However, in reality, the goodness-of-fit indices reflect not just the “size” of model misspecification in the population. Rather, fit indices can be influenced by other variables that are unrelated to the level of the model misfit (Saris, Satorra, & van der Veld, 2009).

One of these variables is the choice of estimation method (Beauducel & Herzberg, 2006; Savalei, 2017; Xia & Yang, 2019). When fitting SEM models with continuous outcomes, maximum likelihood (ML) is the most commonly used estimation method (Jöreskog, 1969; Maydeu-Olivares, 2017b). On the other hand, when the data are ordinal, estimators based on least squares, such as the unweighted least squares (ULS) and diagonally weighted least squares (DWLS) are generally recommended when ordinal data are present¹ (Forero, Maydeu-Olivares, & Gallardo-Pujol, 2009; Jöreskog & Sörbom, 1988; Muthén, 1993; Muthén, du Toit, & Spisic, 1997; Savalei & Rhemtulla, 2013; Shi, DiStefano, McDaniel, & Jiang, 2018).

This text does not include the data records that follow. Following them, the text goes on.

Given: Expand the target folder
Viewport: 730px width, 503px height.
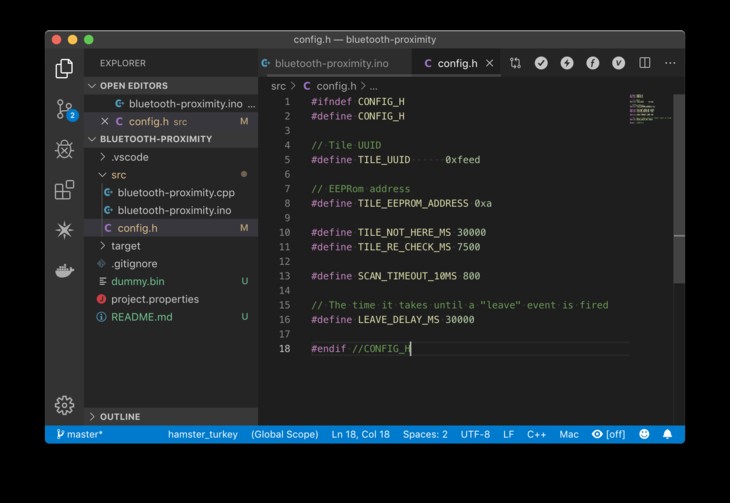Looking at the screenshot, I should [125, 246].
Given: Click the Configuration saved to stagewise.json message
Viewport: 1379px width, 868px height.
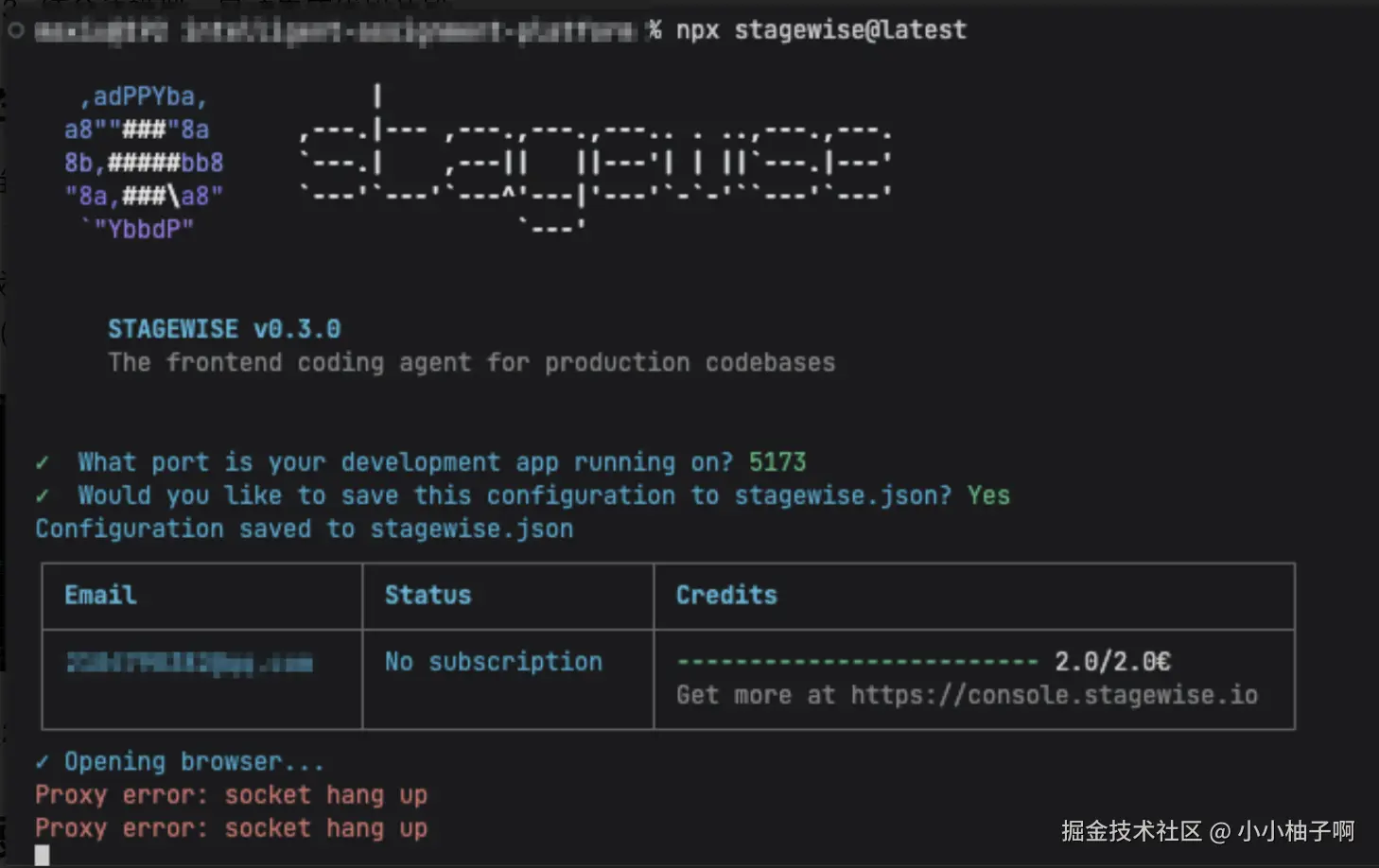Looking at the screenshot, I should point(304,529).
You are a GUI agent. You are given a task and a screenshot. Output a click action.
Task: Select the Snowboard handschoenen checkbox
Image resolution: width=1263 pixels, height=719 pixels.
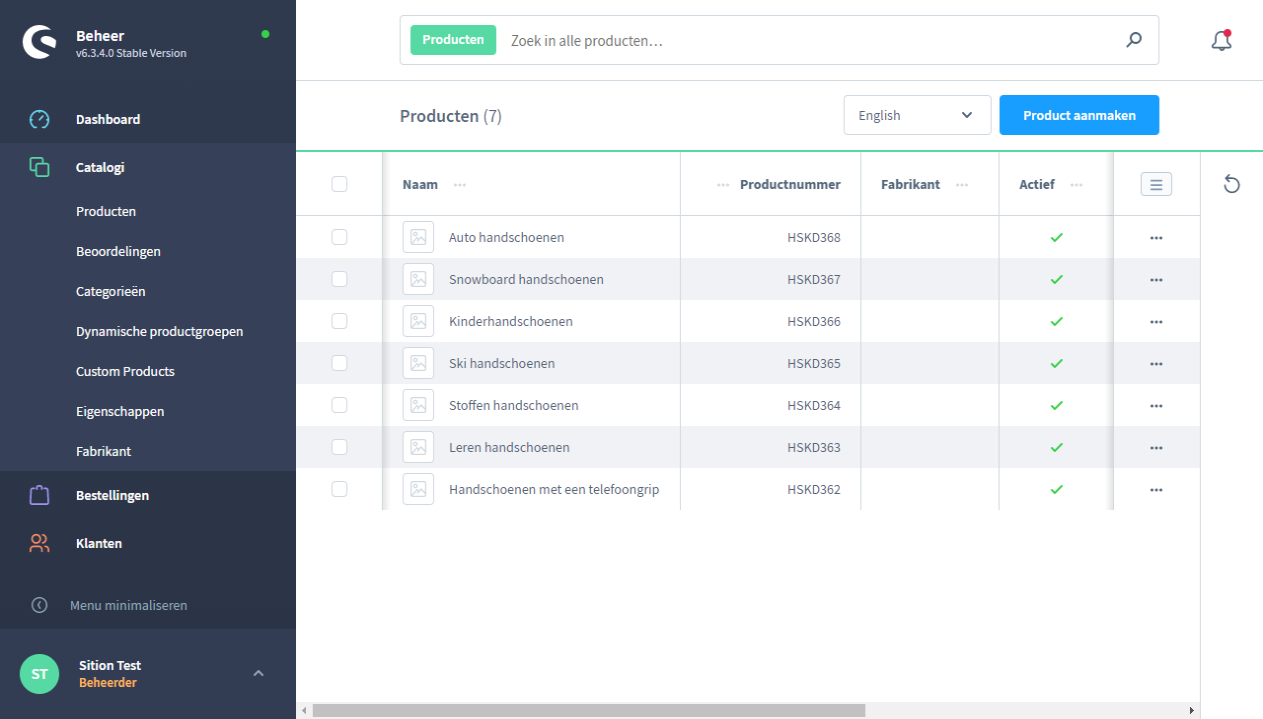click(x=339, y=279)
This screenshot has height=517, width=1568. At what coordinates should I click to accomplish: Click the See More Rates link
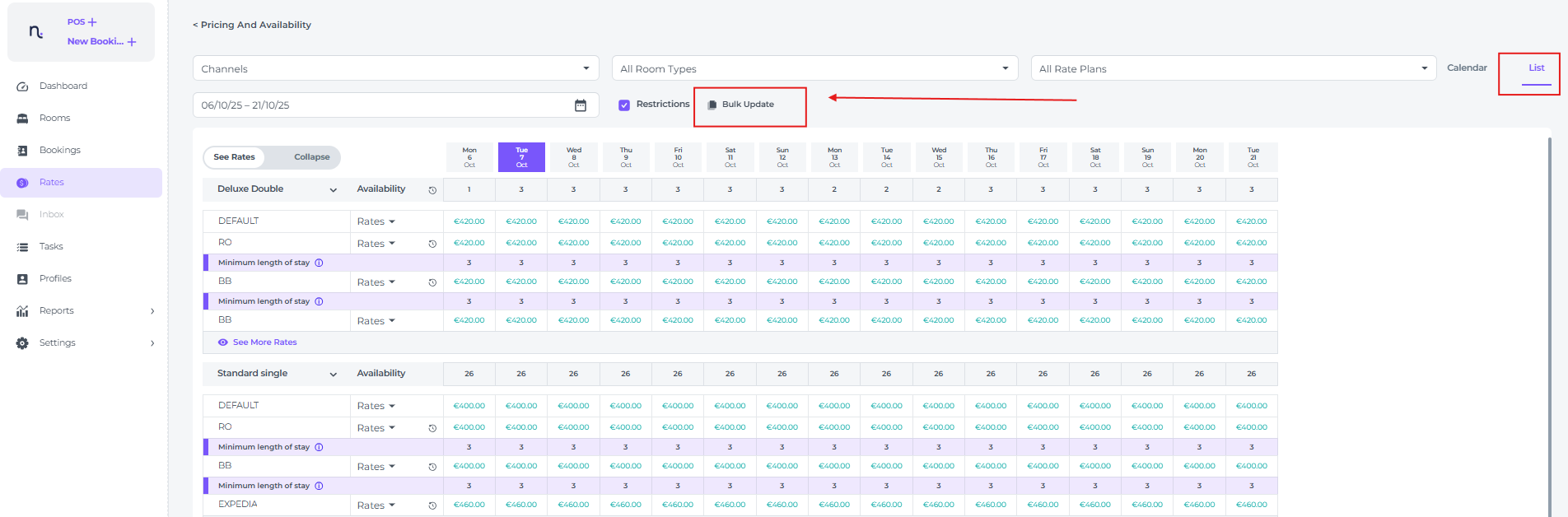[x=264, y=342]
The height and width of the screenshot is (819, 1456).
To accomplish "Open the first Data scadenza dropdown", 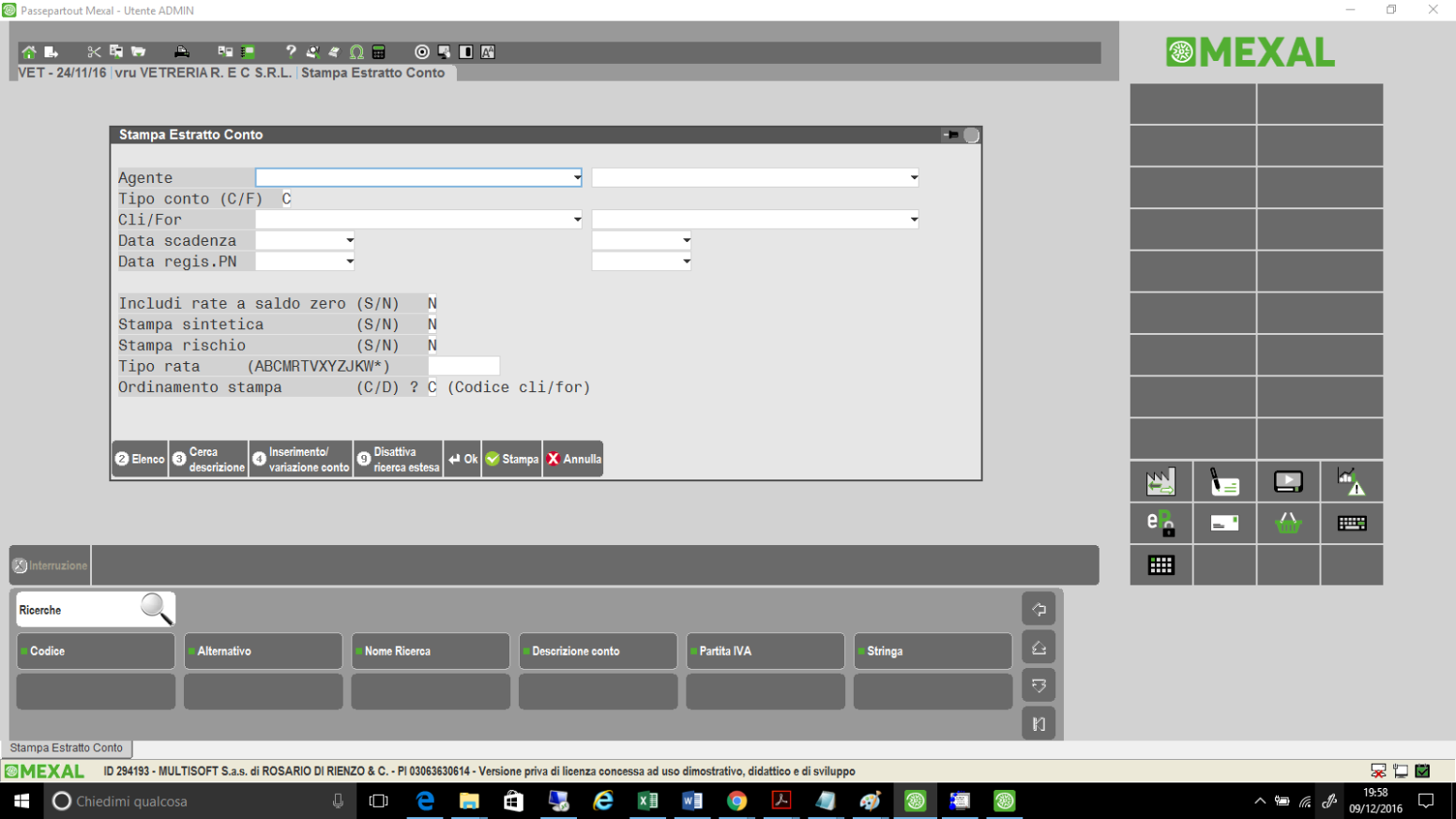I will click(349, 241).
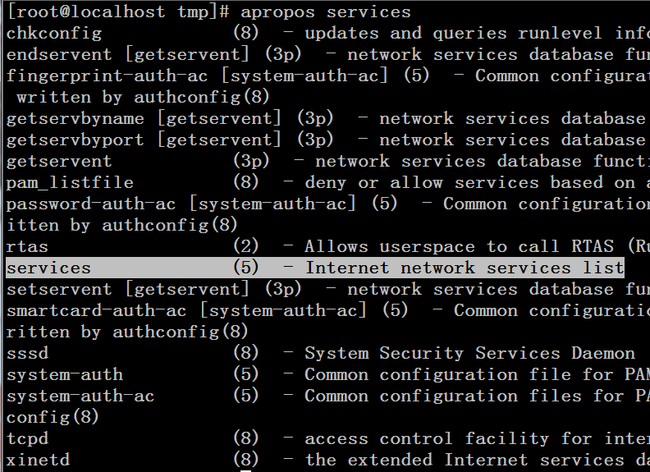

Understanding the effect of estimation methods on SEM fit indices is important when fitting SEM models to ordinal data for two reasons. First, conclusions and conventional cutoffs obtained using an estimator cannot be generalized to applications in which a different estimator has been used. Most previous studies on SEM fit indices used ML estimation, and conclusions and conventional cutoffs obtained using ML with continuous data (e.g., Hu & Bentler, 1999) cannot be generalized to situations where categorical estimation methods (e.g., ULS and DWLS) are used. Second, a number of studies (DiStefano & Morgan, 2014; Maydeu-Olivares, Cai, & Hernández, 2011; Rhemtulla, Brosseau-Liard, & Savalei, 2012) suggest that ordinal data with a large number of response categories (five or more categories) can be treated approximately as continuous. In these situations, using ML estimation when treating data as continuous or least squares methods when treating the data as ordinal will lead to substantially different fit indices across estimators, even when the same structural model is fitted to the data.²

Previous studies (e.g., Beauducel & Herzberg, 2006; Savalei, 2017; Xia & Yang, 2019) have examined the impact of estimation methods on SEM fit indices. In particular, a recent study by Xia and Yang (2019, see also Xia, 2016) has systematically examined the behavior of the root mean square error of approximation (RMSEA; Steiger, 1989, 1990; Steiger & Lind, 1980) and the comparative fit index (CFI; Bentler, 1990) across estimation methods. Using simulation and empirical examples, these authors found that DWLS and ULS consistently yield smaller RMSEA and larger CFI than those obtained using ML, suggesting that the model fits better. The above pattern held at both the population and sample levels. Based on the findings, the authors concluded that the RMSEA and CFI tell different stories depending on the estimation method; the ML-based conventional cutoffs should not be applied under categorical estimators.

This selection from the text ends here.